Climate Change Mitigation Agreement

Carbon capture and storage (CCS) is a way to mitigate climate change by intercepting carbon dioxide (CO2) from large point sources, such as power plants, and then releasing it safely instead of releasing it into the atmosphere. The IPCC estimates that the cost of stopping global warming without CCS would double. [177] The International Energy Agency states that CCS is “the most important new technology to reduce CO2 emissions” in electricity generation and industry. [178] [best source required] The Norwegian Sleipner gas field stores nearly one million tonnes of CO2 per year from 1996 to avoid penalties in the production of abnormally high CO2 natural gas. [179] [178] According to a Sierra Club analysis, the US Kemper Project, which was scheduled to go online in 2017, is the most expensive power plant ever built for the watts of electricity it will produce. [180] In 2019, New Zealand has made significant commitments to combat climate change: to reduce emissions to zero by 2050, Planting one billion trees by 2028 and encouraging farmers to reduce their emissions by 2025 or face higher taxes As early as 2019, New Zealand banned new offshore oil and gas drilling and decided that climate change issues would be addressed before any major decisions. [290] All remaining parties to the agreement must present their new 2030 targets before the next major UN climate meeting, to be held in Glasgow, UK, in November 2021 (this year`s climate summit has been postponed due to the pandemic). To date, only 14 revised objectives have been proposed or presented. However, an important point is how foreign development assistance, which is not directly related to climate change mitigation, is influenced by means of mitigating climate change.

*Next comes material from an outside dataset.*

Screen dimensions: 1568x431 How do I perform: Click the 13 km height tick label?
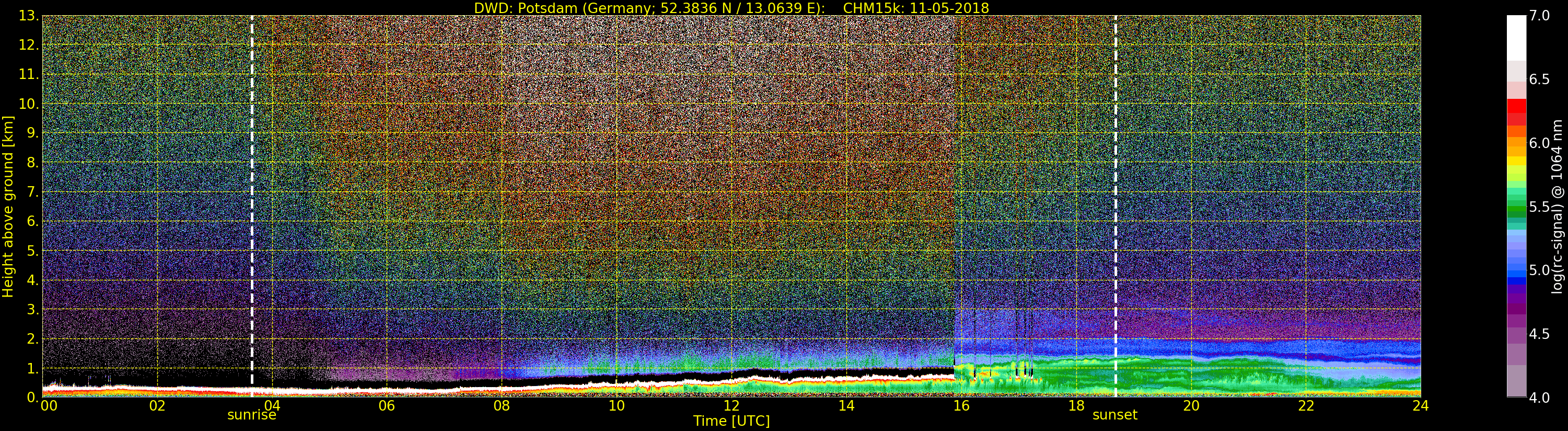coord(28,16)
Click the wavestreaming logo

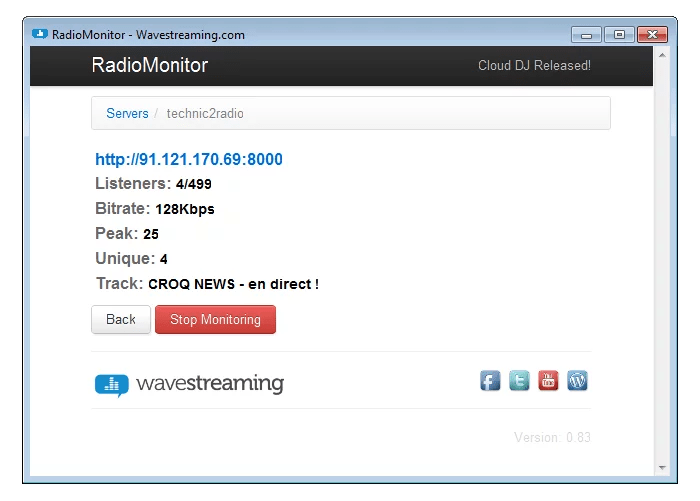[x=189, y=384]
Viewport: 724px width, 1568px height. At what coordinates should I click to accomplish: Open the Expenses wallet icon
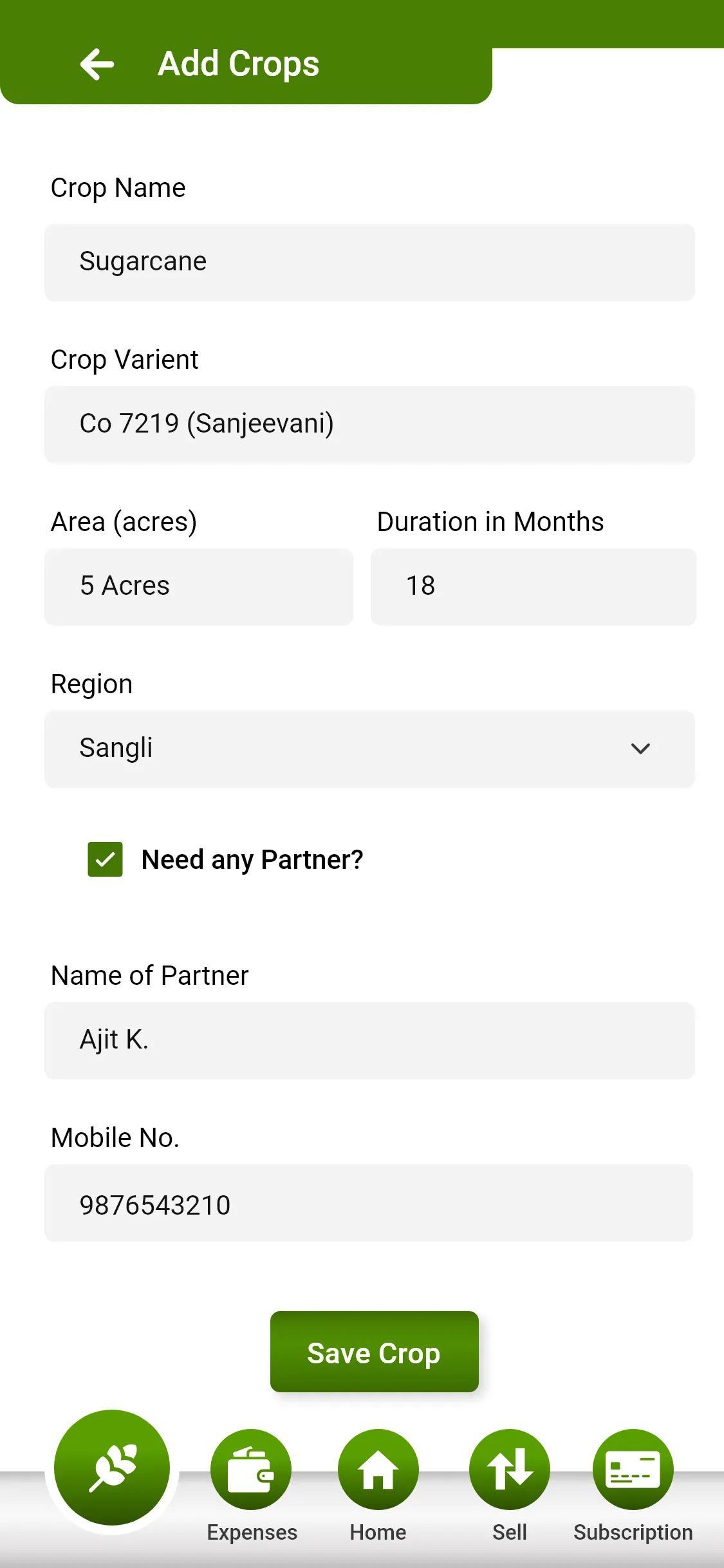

[295] One of the outcomes of the UNFCC Copenhagen Climate Change Conference was the Copenhagen Agreement, in which developed countries pledged to allocate an additional $30 million in new resources between 2010 and 2012. [295] However, the definition of value-added remains unclear, and the European Commission has asked its Member States to define what they see as additional, and researchers at the Overseas Development Institute have found four main points of view:[295] Scientists also claim that behavioural changes, such as the reuse of plastic bags, are not an adequate response to climate change.